Spencer previously worked on the Caribbean Regional Fund for Wastewater Management (CReW) project, a four-year effort that began in 2011.
Also funded by the GEF and implemented by the Inter-American Development Bank and UN Environment, that project looked, among other things, at investment and innovative financing and reforms for wastewater management; as well as communication and outreach.
“The message from CReW would have been that investment in treated water as a source of water, certainly for some things, would be forward looking and would help us to cope better with some of the problems we experience on a repeated basis,” Spencer told The Gleaner of the project which benefited some 13 islands, including Jamaica.
Meanwhile, some stakeholders have been taking note.
Back in 2016, for example, J. Wray & Nephew (JWN) invested in excess of $700 million to improve its wastewater management system at its three Spanish Town Road complexes to better manage the industrial waste generated by its operations. It afforded, according to the company, an even ‘more environmentally friendly JWN’ and with the added benefit of treated water that can be used for irrigation.

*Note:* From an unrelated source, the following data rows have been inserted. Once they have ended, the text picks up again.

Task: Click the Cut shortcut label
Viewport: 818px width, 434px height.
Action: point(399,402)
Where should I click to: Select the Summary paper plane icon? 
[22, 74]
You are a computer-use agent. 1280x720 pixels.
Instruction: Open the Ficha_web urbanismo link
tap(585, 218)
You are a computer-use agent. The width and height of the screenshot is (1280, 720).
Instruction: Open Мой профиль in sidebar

According to Spencer, the time has passed to be stuck on mainly talking about wastewater as a viable part of the solution to the island’s water woes.
“We are not making the progress we could … We wait until we are in the drought to start thinking about how we could solve it. Ultimately, if we could solve this or make sure the water needs are provided, it would certainly help us in the longer term planning.”
Chris Corbin, programme officer for assessment and management of environmental pollution/communication education, training and awareness with UN Environment/Caribbean Environment Programme, has himself long advanced the value of wastewater.
“It is an untapped opportunity with the potential to safeguard dwindling potable water supplies while providing opportunities for energy and nutrient recovery. However, for that role of wastewater to be fully realised, we have to change our mindsets, our perception and our attitudes towards wastewater management and treatment and the use of treated wastewater in the region,” he said on the subject a few years ago.
Managing director for the Water Resources Authority, Peter Clarke, is himself advancing the value of wastewater.
“We have to recognise the resource that wastewater is,” he said.
“The more we can reserve freshwater, the more we can put ourselves in a position to be resilient to climate change. You can’t turn back climate change. You can only respond to climate change,” Clarke added, suggesting that the move to expand the utilisation of treated water is an essential part of that response.